A: For me, at least, since I’m the youngest of six, everyone would be like, “Are you going to pick SLU or Rockhurst?” because that’s where she —

L: Me and my older sister were the two that went there.

A: Yeah, so, they were all like, “What are you going to choose?” I was like, “Neither. I’m going to do my own thing.” I really loved the soccer program here. You are able to be a part of Greek life in addition to being on a soccer team. You’re not just with the soccer girls, you can meet other girls in other ways. I think it’s a great program here at Rockhurst and I would encourage anyone to play any athletic sport here at this school.

L: Coming from SLU, I could only be involved in two clubs, and here you get a well-balanced life. I think they teach you really good life lessons about balancing commitments.

Did having siblings that went here make the transition from high school to college a bit easier?

A: I mean, for me personally, starting as a freshman and not having any family here before she (Lauren) transferred here, I still felt like this was home because I was so comfortable here after coming to all the events and being a part of family weekend. I was able to feel like this was a second home to me.

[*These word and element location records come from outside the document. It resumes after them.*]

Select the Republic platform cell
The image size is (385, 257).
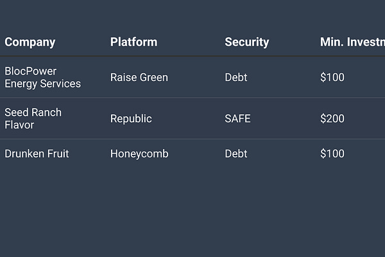point(131,119)
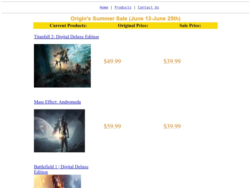Click the Current Products column header
This screenshot has width=251, height=188.
coord(68,26)
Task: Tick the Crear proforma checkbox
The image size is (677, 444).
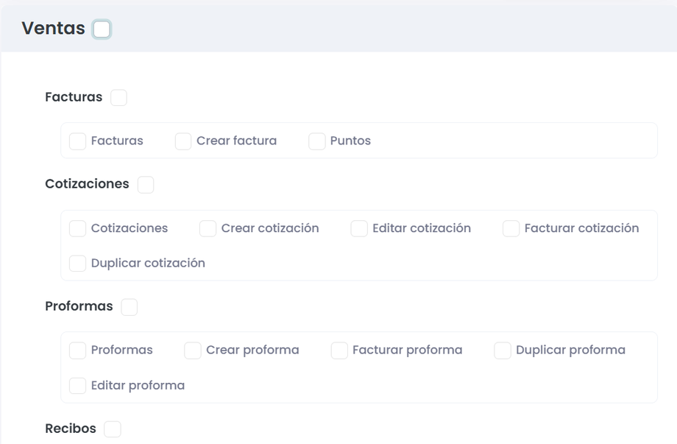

L: And then coming from a different university to here having a sibling — I mean, besides having a sibling, this school makes you feel very welcome the moment you step on campus. Having a sister here made it feel like I didn’t ever have this sense of feeling homesick because I had a piece of home here.

What are you involved in on campus?

L: I’m in soccer and then I’ve joined a couple of clubs, like Purpose club, and then SAAC (Student-Athlete Advisory Committee).

A: We’re both in SAAC, and then I’m in Zeta (Tau Alpha).

L: And grounds crew.

How have you created your own identity while at Rockhurst?

L: Actually, having older siblings here, I take it as a compliment when someone comes up to me and says that they know my family, because it’s kind of like one big community. I guess for me, I’m more like my older sisters, whereas Angela’s the baby of the family. She’s very funny. I think she kind of creates her own identity in that way. I never have felt tied down by that. Even if I had, I always took it as a positive thing.

A: And that’s how I am. I would take it more as a compliment or if someone would say, ‘I know your older siblings’, I’d be like, “Oh my gosh you do?,” and then I would get really excited that they know them because then I have a connection with them. Yeah, it makes me proud of who I am and who my family is.

What are the three best things about going to school with your sister?

L: Well, I guess having an automatic best friend that’s a plus, because your family is your best friend. Always having someone to talk to, to confide in. Then, go grocery shopping with, because that’s kind of a bummer to go by yourself. Being an older sibling is kind of cool — I had an older sibling take care of me, so the roles are reversed and now I’m taking care of my little sibling.

A: I would agree with all of those. Yeah, just having an automatic best friend and being able to have someone to do things like go to church with. I live with five other girls, so it’s nice to be able to go over to my sister’s house, take a step back from other people, and just be with my family. It’s definitely nice to have someone there for you and just to be with.


L: As far as Rockhurst, it’s a proud thing to go here. I feel proud to go here and be here, especially with a sibling. That’s such a cool thing that people take for granted, education. To be educated with a family member is cool.

A: I’m glad I’m able to experience school with my sister.